# 2x12x20 feet joist support ?



## Termite (Apr 13, 2008)

20' is the outer limits of the span for most #2 lumber species spaced at 12" centers. 

The addition of the pool table is a point load more or less, and a significant one. 

With the added weight of the hardwood and the pool table...Will it fall down? No. Will it be spongy feeling and have a perceivable bounce? Most certainly.


----------



## [email protected] (Nov 13, 2008)

Thanks for the reply. Any thoughts on how I can have the pool table and avoid the spongyness? Is the hardwood floor a significant factor? I was told today by the builder of the room (built 20+ years ago) that the joists have a load bearing of over 20,000 lbs.


----------



## Rkeytek (Nov 3, 2008)

Does the pool table have a slate table??
I would sister each 2x12 that is under the pool table and provide solid bridging between them at 36" o.c. to keep the as much rigidity to the floor as possible.
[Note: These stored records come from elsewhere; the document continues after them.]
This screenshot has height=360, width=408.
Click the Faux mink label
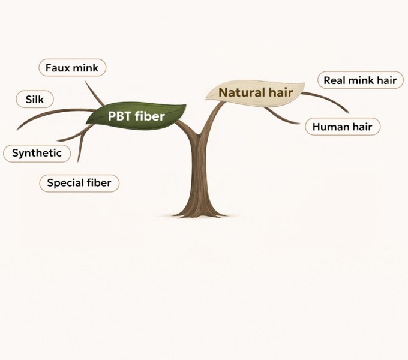pyautogui.click(x=72, y=68)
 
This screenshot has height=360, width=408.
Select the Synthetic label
pyautogui.click(x=37, y=153)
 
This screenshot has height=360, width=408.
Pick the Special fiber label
pyautogui.click(x=79, y=183)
The load bearing is great, but does mean they won't sag and if you jump in one corner of the room your glass of water will shake in the opposite corner??


----------



## [email protected] (Nov 13, 2008)

*2"x12"x20' floor joists-Rkeytek*

Rkeytek, thanks for the reply. Yes, the pool table has a slate top. Did you mean to say "doesn't" instead of "does"? And are you suggesting that it will sag and water on the other side of the room will move? Many thanks.


----------



## Rkeytek (Nov 3, 2008)

yes "doesnt", lol sorry

its really a matter of or comfort with the sponginess of the floor.
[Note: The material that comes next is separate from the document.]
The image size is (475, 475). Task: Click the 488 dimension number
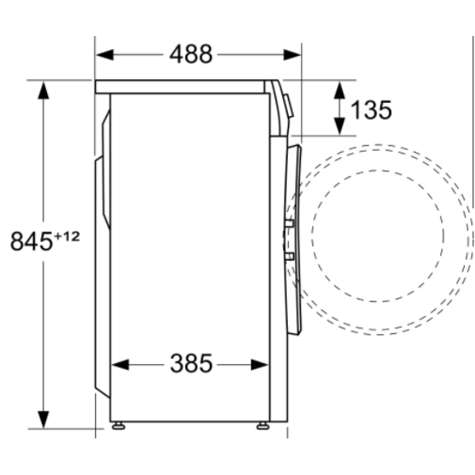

My parents house has 2X8 floor joists spaning more than they should, they have a slate pool table (probably 400#), my dad did add solid bridging and a plywood subfloor over the tongue and groove subfloor. walking normally you can't fell any type of movement, though a heavy foot, running, or jumping will cause the things on the book shelf and coffe table to rattle.
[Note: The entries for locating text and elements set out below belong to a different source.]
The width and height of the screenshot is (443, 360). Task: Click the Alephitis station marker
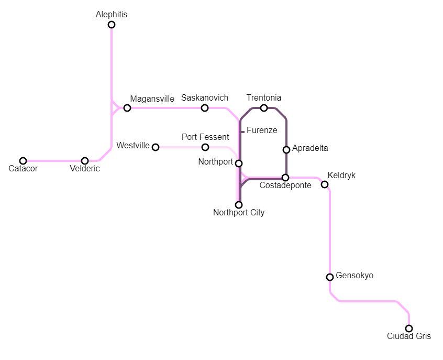coord(112,25)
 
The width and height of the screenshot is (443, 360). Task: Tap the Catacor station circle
coord(23,161)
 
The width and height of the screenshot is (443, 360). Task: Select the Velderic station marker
coord(85,161)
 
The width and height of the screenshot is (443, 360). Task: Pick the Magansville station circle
coord(127,108)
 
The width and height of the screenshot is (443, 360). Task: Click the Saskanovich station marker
coord(205,108)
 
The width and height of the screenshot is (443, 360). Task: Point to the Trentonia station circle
coord(264,108)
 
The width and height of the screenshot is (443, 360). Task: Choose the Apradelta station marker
coord(286,150)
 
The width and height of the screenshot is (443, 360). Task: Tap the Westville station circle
coord(156,147)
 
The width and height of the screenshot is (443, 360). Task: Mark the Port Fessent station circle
coord(205,147)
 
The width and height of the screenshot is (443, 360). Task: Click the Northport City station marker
coord(239,205)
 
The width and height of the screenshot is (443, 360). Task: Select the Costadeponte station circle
coord(285,178)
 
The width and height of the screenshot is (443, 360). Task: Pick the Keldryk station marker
coord(325,184)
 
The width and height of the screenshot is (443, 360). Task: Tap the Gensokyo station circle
coord(330,277)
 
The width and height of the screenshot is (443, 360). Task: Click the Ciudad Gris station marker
coord(409,329)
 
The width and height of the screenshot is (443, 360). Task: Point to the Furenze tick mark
coord(242,132)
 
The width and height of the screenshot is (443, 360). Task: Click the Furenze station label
coord(262,130)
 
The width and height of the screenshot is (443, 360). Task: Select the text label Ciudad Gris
coord(409,336)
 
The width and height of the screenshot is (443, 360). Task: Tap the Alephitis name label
coord(112,15)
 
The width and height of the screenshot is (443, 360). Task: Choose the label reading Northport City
coord(239,213)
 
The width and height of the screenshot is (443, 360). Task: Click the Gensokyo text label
coord(355,275)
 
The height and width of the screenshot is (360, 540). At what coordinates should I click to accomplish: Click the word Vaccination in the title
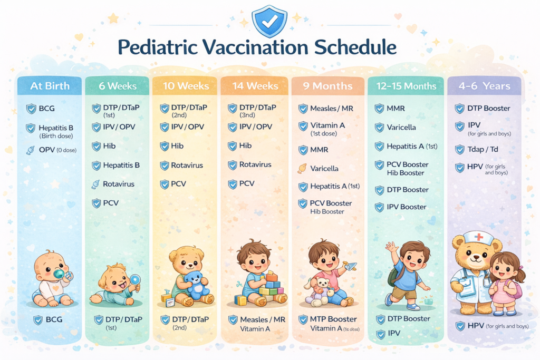pos(255,47)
The structure won't colapse, but it is just not as tight as a properly designed floor system would be


----------



## [email protected] (Nov 13, 2008)

*2x12x20, 12" oc*

Thanks for your reply. Would the "bounce" or sponginess be reduced much if I were able to run a support beam 2' 6" - 3' in from the end of the joists so that their length was effectively cut down from 20' to 17' or 17 1/2'? Thanks.


----------



## buletbob (May 9, 2008)

I would install a steel beem under the middle of the floor joists I would hate to have the pool ball move as you walk around the table to shoot it.
BOB


----------



## Termite (Apr 13, 2008)

buletbob said:


> I would hate to have the pool ball move as you walk around the table to shoot it.


Oooh, good point Bob.


----------



## [email protected] (Nov 13, 2008)

*2x12x20---12 oc*

Many thanks to all. Do you think the bounce would be lessened much if I were to shorten the span from 20' to 17'?


----------



## buletbob (May 9, 2008)

yes you will less the deflection but it will still be noticeable. whats on your side is the 12"oc 2x12 @17'span not 24'


----------